German Mental Retardation Network ("MRNET")

Coordinator:    Prof. Dr. André Reis
Institution: Friedrich-Alexander-Universität Erlangen-Nürnberg
Mental retardation (MR), meanwhile referred to as intellectual disability (ID), has a prevalence of about 2% in the general population and is a major unresolved problem in health care. Although most cases are caused by genetic defects, only few causative genes were known. For this reason, the major goal of the German Mental Retardation Network (MRNET) project was the systematic identification of genes involved in ID and the functional investigation of respective proteins. Within MRNET a medical genetic approach was combined with systematic genome analysis.
To date almost 3000 patients were recruited and received a standardized clinical evaluation based on an international language for phenotype description (ontology). Sporadic as well as familial cases were included and several strategies for gene identification applied. Disease causing submicroscopic chromosomal aberrations (copy number variants, CNVs) were detected in about 15% of cases using state of the art micro-array based technologies. Patients with similar phenotypes to those with the CNV were screened for point mutations in candidate genes from the respective genomic region. In familial cases we studied cosegregation of genetic markers with the disease (linkage analysis) to likewise reveal candidate genes from linked regions. Furthermore, some patients were subject to comprehensive sequencing of the entire coding sequence (exome) with next-generation sequencing technologies. Finally, candidate genes and their respective signalling pathways were functionally investigated using cellular assays and animal models.
Overall, the coordinated research within and collaboration between MRNET members allowed identification of some 80 genes for intellectual disability. A total of 55 publications in international peer reviewed journals were published. Two publications can be highlighted, one in the journal Nature (Nadjmabadi et al. 2011), in which 50 novel genes for autosomal recessive ID were described and a paper in the prestigious medical journal The Lancet (Rauch et al. 2012), in which a comprehensive analysis using next generation sequencing of the genetic architecture of severe sporadic ID was reported.
Furthermore, intensive outreach activities were performed. A web page and a newsletter provided a forum for communication with affected families and the general public and to disseminate the work of the project. Also the media including journals like „Die Zeit“ and „Nature“ covered repeatedly the work of MRNET. An international scientific meeting in 2010 in Erlangen, organised in conjunction with the German National Science Academy Leopoldina, contributed significantly to the visibility of MRNET within the scientific community.
In summary, the MRNET results substantially extended the diagnostic options in affected patients and contributed to a better understanding of disease aetiology as well as the underlying pathomechanisms. It is now already possible to determine the genetic cause in over 60% of patients with ID. A further important finding was that the majority of mutations found in the patients represent new (de novo) mutations. Therefore, these parents have only a slightly increased recurrence risk.
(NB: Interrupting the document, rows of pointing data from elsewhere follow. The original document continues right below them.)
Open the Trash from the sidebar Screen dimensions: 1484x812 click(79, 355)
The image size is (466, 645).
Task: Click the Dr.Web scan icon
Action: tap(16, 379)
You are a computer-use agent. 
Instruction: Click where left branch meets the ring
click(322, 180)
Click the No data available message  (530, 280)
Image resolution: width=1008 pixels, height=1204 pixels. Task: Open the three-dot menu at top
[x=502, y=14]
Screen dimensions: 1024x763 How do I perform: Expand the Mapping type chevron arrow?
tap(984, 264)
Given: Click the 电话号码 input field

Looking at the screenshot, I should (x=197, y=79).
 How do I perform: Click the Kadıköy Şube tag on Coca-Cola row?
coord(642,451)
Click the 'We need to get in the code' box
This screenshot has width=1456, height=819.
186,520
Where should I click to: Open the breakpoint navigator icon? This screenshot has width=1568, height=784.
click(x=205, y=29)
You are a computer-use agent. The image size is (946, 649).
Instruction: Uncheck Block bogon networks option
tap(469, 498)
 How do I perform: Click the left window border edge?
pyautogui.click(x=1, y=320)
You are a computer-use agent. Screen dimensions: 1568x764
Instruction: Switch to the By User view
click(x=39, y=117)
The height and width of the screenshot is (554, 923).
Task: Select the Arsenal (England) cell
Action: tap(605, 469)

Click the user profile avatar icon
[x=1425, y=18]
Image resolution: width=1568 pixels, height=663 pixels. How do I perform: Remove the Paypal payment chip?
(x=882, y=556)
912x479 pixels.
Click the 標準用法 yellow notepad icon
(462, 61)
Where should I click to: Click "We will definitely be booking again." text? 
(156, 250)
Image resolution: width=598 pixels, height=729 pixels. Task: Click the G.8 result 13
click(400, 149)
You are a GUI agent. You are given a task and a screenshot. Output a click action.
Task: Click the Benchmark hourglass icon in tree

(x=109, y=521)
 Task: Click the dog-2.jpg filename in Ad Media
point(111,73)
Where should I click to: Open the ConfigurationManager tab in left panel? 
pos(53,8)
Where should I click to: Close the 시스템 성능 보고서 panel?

Latest results can be found in detail in the descriptions of the subprojects

Molecular Karyogram. Schematic representation of chromosomes of a female patient with intellectual disability. Regions with loss (red arrows) or gain (blue arrows) of genetic material detected by molecular karyotyping are shown on the left side of the diagram.
As an example, intensity scores of markers at chromosome 11 are shown on the right side of the diagram. A downward deviation from the base line indicates a loss (deletion) of an 11 Million basepair region, affecting 58 genes partially expressed in brain. This is most probably the cause of the intellectual disability in this individual. Both parents do not carry this deletion, thus representing most likely a de novo mutation.